YOUR OBJECTIVE | Your answer must consist only of the lines from the start of the entries through the line that holds "GHGF-4-25发电厂滑触线集电器报价截止时间 (837, 2294)", copied exactly, with no pictures.

---------- GIVEN DATA

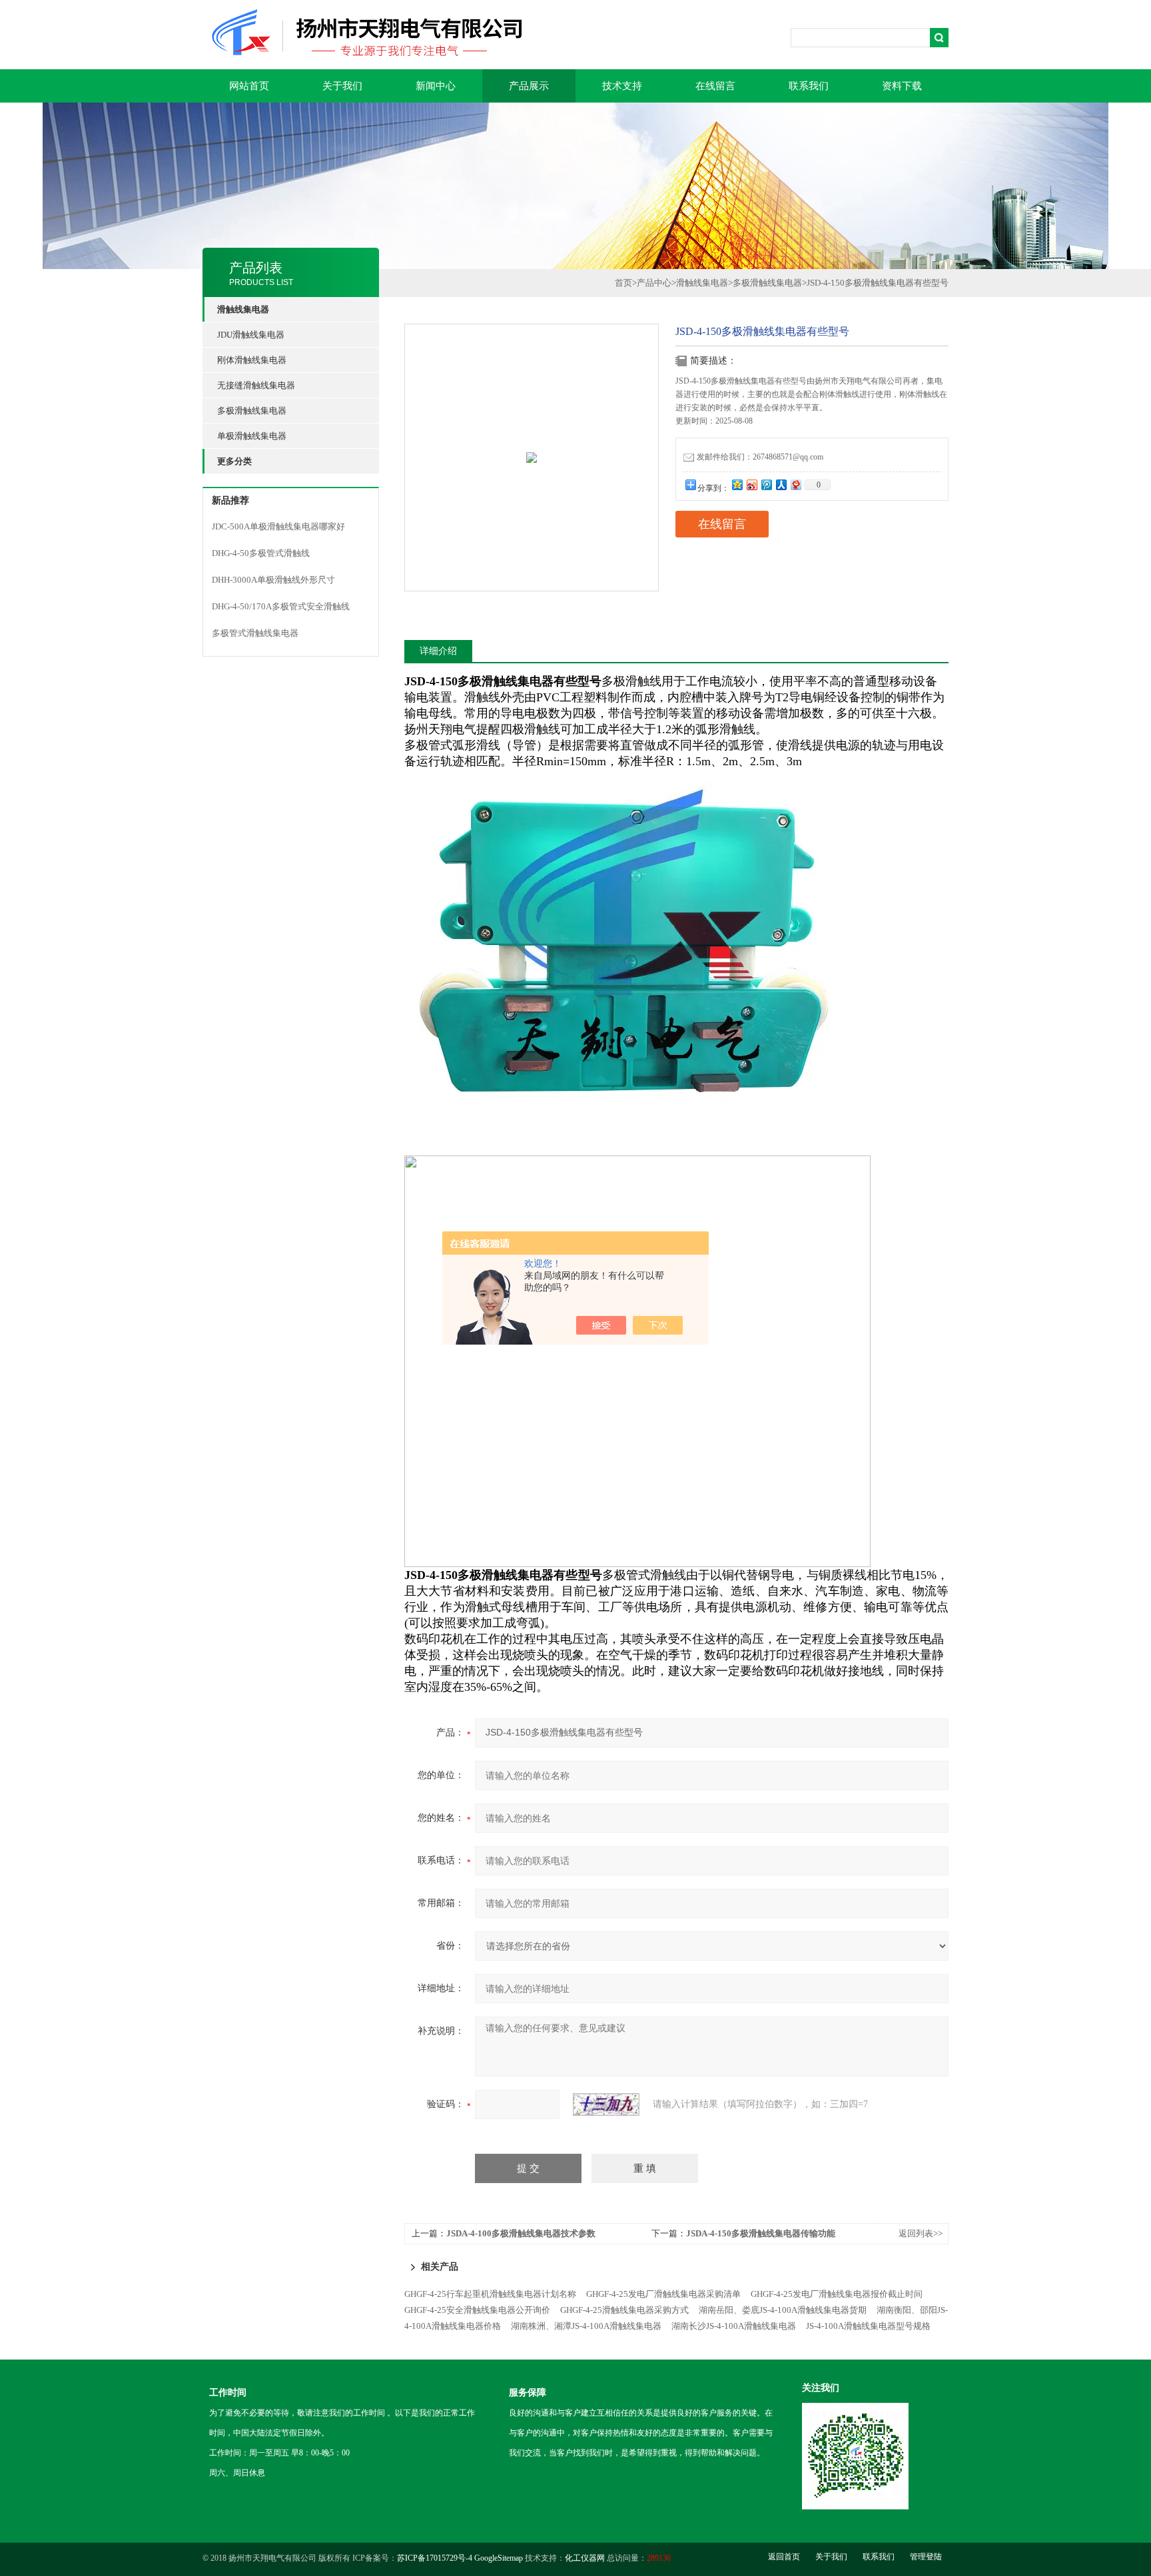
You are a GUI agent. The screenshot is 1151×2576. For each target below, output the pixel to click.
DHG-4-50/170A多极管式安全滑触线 (281, 606)
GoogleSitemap (498, 2558)
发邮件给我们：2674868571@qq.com (760, 457)
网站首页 (249, 86)
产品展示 (529, 86)
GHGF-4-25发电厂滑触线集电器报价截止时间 (837, 2294)
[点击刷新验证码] (606, 2104)
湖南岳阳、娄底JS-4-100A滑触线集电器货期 (783, 2310)
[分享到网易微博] (795, 484)
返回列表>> (921, 2233)
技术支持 (622, 86)
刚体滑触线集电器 (251, 360)
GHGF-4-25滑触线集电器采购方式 (624, 2310)
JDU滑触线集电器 (250, 335)
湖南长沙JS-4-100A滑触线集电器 (733, 2326)
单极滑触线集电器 (251, 436)
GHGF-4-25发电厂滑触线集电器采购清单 (663, 2294)
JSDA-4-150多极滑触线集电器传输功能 (760, 2233)
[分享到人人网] (780, 484)
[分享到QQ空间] (736, 484)
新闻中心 (436, 86)
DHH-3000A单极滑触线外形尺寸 (273, 580)
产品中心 (654, 283)
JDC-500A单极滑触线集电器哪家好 (278, 526)
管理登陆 (926, 2556)
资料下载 (902, 86)
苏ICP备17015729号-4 (434, 2558)
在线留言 (715, 86)
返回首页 (784, 2556)
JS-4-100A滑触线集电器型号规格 (868, 2326)
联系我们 (809, 86)
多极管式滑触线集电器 (255, 633)
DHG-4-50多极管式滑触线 (261, 553)
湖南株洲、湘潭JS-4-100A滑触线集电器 (586, 2326)
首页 (623, 283)
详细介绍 (438, 651)
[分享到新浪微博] (751, 484)
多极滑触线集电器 (251, 411)
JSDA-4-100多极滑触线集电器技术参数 (520, 2233)
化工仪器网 (585, 2558)
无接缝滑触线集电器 (256, 385)
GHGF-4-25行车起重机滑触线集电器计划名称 (490, 2294)
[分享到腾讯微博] (766, 484)
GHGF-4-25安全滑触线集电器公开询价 (477, 2310)
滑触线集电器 (702, 283)
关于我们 (342, 86)
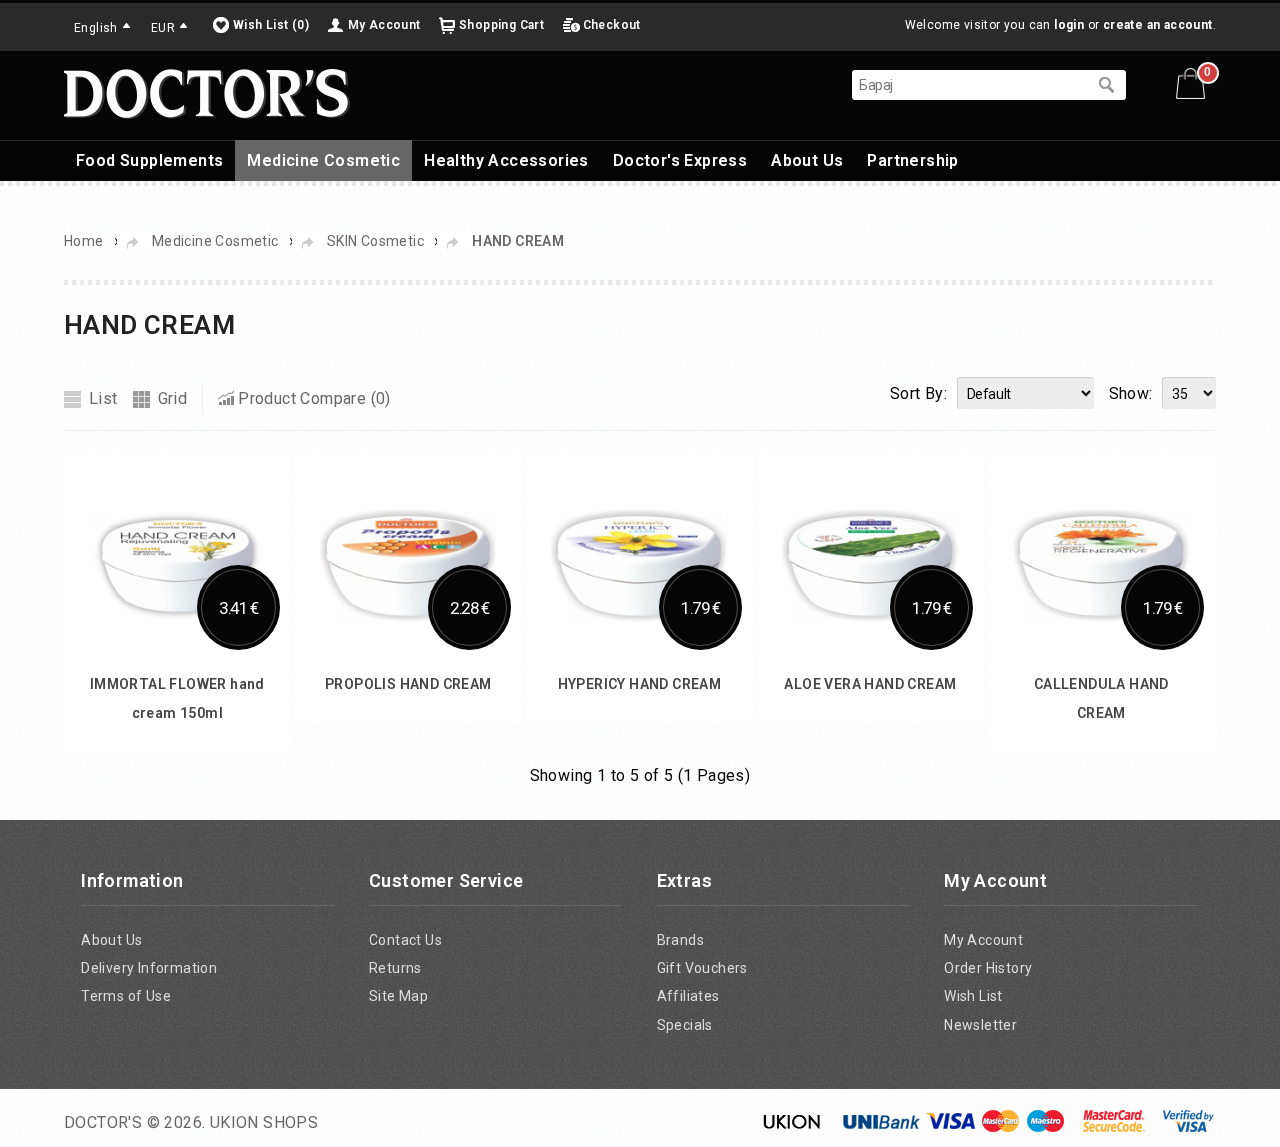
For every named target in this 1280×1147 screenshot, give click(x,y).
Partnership (912, 160)
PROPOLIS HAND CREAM (740, 906)
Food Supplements (149, 160)
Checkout (612, 25)
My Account (384, 25)
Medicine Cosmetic (323, 160)
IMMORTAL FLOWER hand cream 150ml (288, 906)
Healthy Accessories (506, 160)
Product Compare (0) (314, 398)
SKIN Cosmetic (375, 241)
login (1069, 25)
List (103, 398)
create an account (1158, 25)
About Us (807, 160)
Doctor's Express (680, 160)
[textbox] (969, 85)
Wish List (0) (271, 25)
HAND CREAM (518, 241)
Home (84, 241)
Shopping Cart (501, 25)
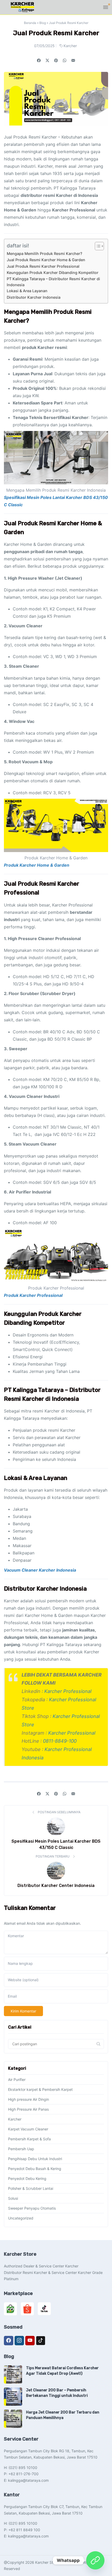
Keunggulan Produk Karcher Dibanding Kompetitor (52, 272)
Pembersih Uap (21, 2149)
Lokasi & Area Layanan (27, 291)
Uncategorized (20, 2218)
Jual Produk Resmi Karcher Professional (43, 266)
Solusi (13, 2198)
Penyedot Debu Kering (27, 2178)
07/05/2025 (44, 45)
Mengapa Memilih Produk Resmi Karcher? (44, 253)
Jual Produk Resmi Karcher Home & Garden (46, 260)
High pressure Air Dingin (28, 2099)
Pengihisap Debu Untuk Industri (35, 2158)
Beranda (30, 23)
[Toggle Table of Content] (97, 246)
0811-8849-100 (60, 1741)
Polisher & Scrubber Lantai (30, 2188)
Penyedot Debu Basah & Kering (34, 2168)
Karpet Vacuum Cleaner (28, 2129)
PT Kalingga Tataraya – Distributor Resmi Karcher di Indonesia (53, 282)
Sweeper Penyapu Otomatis (32, 2208)
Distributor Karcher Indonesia (33, 297)
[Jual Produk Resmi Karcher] (73, 60)
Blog (42, 23)
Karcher (70, 45)
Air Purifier (17, 2079)
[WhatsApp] (95, 2560)
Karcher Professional (67, 1691)
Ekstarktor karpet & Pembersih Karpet (40, 2089)
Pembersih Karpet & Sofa (29, 2139)
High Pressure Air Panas (28, 2109)
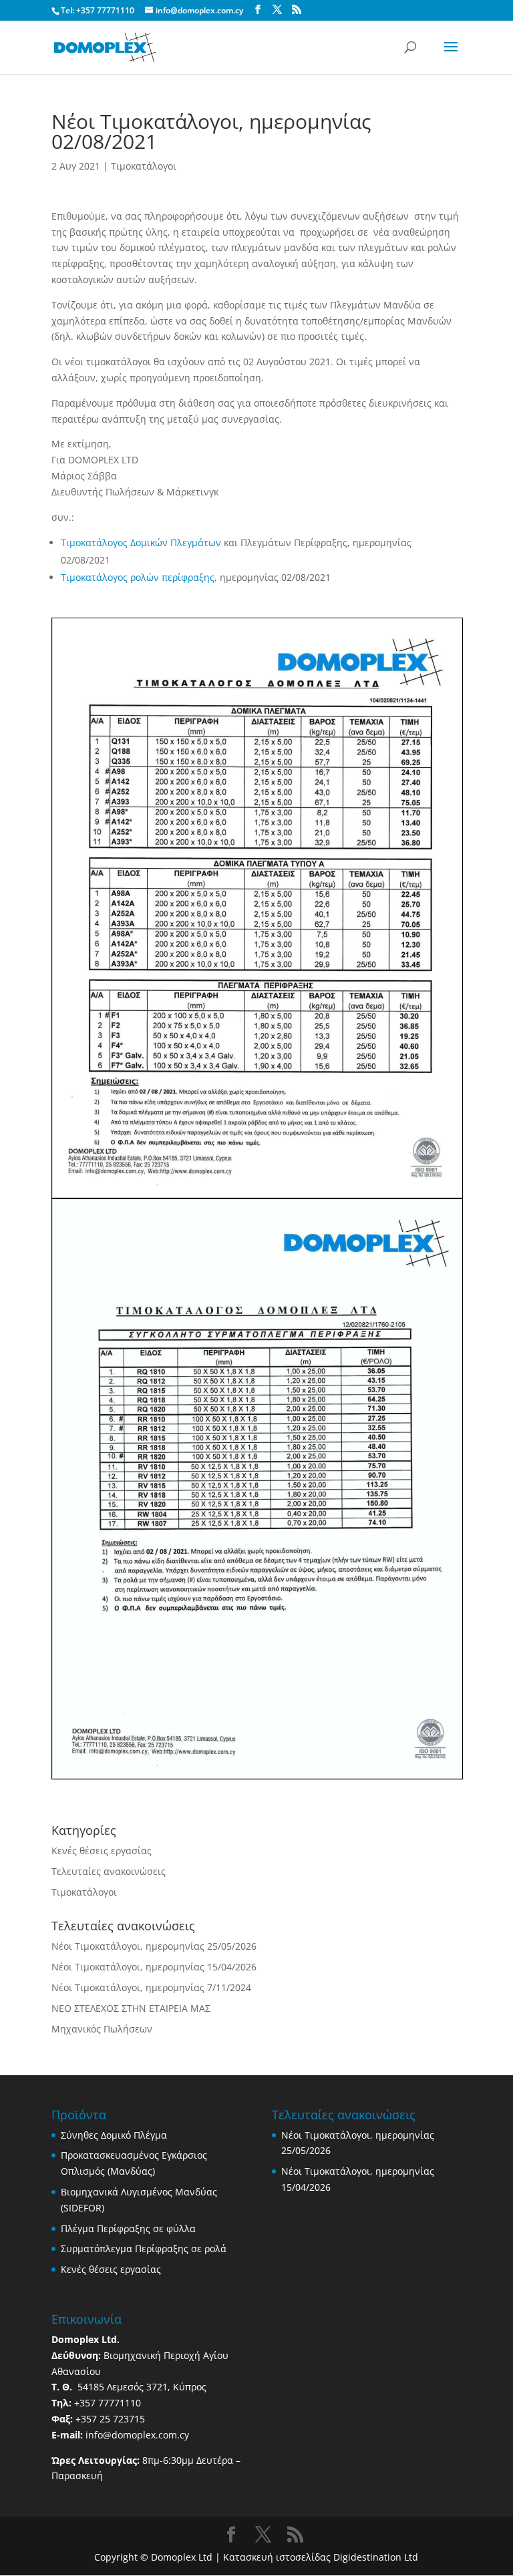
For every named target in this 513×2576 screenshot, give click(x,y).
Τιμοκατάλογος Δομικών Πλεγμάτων (141, 542)
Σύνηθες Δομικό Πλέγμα (114, 2135)
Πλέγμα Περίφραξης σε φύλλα (128, 2228)
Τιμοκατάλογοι (143, 166)
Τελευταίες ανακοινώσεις (108, 1871)
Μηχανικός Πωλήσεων (101, 2028)
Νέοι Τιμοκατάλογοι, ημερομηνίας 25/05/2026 (153, 1946)
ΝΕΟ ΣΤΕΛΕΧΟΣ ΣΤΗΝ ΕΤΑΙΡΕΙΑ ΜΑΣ (130, 2008)
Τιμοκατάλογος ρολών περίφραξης (137, 577)
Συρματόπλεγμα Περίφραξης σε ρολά (143, 2248)
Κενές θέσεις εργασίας (101, 1850)
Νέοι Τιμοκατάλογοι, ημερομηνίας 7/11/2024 (151, 1987)
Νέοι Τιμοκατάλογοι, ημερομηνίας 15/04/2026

--------------------

WRITTEN SOLUTION |
You are a GUI agent. The screenshot is 1151×2576. For each target below, output the pixel to click.
DHG-4-50/170A多极管式安全滑触线 (281, 606)
GoogleSitemap (498, 2558)
发邮件给我们：2674868571@qq.com (760, 457)
网站首页 (249, 86)
产品展示 (529, 86)
GHGF-4-25发电厂滑触线集电器报价截止时间 (837, 2294)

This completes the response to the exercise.